[DOCUMENT EXCERPT]
India to scale up Omicron surveillance after second wave horrors
Despite the moves to ramp up both testing and sequencing, some government officials and experts speculate that Omicron may already be circulating in the nation that’s home to about 1.4 billion people
India will boost Covid-19 genome sequencing efforts, hoping early detection of the Omicron variant will help avoid a repeat of the Delta-fuelled wave of infections that brought India's health system close to collapse earlier this year.
Public health officials aim to analyse positive tests from airports within 48 hours and more than a dozen state-funded laboratories may be added to the current 38 that are part of the Indian SARs-COV-2 Genomics Consortium, or INSACOG, according to Priya Abraham, director of the India's National Institute of Virology, report Bloomberg.
"We learnt a lot from the second wave," Priya, whose state-funded institution has been instrumental in detecting and mapping Covid-19 in India, said in an interview. "The country as a whole and the government of India realizes this capacity has to be exponentially expanded."
However, concerns remain about gaps in India's overall Covid-19 surveillance, especially given its past track record of lax imposition of testing and isolation protocols ahead of the emergence of the newest variant.
[/DOCUMENT EXCERPT]
[EXTRACTED DATA]
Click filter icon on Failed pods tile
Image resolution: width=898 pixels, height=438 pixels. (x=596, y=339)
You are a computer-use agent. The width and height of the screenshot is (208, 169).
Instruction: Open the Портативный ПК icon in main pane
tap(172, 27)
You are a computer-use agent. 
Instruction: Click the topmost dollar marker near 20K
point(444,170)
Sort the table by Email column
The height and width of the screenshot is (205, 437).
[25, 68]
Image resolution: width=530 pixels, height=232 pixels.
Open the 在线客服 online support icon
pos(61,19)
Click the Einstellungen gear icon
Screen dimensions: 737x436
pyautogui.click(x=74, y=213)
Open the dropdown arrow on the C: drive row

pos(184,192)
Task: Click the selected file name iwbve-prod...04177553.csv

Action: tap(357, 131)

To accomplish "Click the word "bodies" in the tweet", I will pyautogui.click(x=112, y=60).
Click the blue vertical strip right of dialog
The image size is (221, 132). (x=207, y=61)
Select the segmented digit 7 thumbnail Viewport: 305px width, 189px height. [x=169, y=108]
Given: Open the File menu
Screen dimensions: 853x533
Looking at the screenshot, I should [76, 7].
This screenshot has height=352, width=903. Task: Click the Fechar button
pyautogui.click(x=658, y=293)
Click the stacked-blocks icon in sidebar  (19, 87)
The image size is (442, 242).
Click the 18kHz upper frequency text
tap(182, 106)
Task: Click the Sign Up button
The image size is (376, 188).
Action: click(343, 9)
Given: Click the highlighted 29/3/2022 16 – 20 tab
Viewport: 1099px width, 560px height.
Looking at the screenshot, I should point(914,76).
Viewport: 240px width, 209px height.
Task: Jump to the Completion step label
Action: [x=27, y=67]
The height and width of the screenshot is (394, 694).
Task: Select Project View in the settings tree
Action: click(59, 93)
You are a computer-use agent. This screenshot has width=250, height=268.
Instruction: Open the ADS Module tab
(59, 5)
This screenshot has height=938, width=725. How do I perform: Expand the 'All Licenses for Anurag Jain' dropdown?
[/EXTRACTED DATA]
_USING THE INFORMATION_.
• 1. Extract the passage of the Omicron surveillance article between "India to scale" and "earlier this year.", inclusive.
• 2. Continue the Omicron surveillance article from the point where it stops.

_PER-TASK OUTPUTS_.
• 1.
India to scale up Omicron surveillance after second wave horrors
Despite the moves to ramp up both testing and sequencing, some government officials and experts speculate that Omicron may already be circulating in the nation that’s home to about 1.4 billion people
India will boost Covid-19 genome sequencing efforts, hoping early detection of the Omicron variant will help avoid a repeat of the Delta-fuelled wave of infections that brought India's health system close to collapse earlier this year.

• 2.
After opening up its borders to foreign tourists in recent weeks following dwindling infection rates, India on Wednesday will reimpose airport testing and home quarantine for fully vaccinated arrivals from countries that have registered Omicron cases. The variant, which was first identified in southern Africa last week, is feared to be more transmissible and able to evade vaccine barriers than the predominant delta strain that emerged in India.
Despite the moves to ramp up both testing and sequencing, some government officials and experts speculate that Omicron may already be circulating in the nation that's home to about 1.4 billion people, but which along with other large countries like China and the US has yet to detect a single case.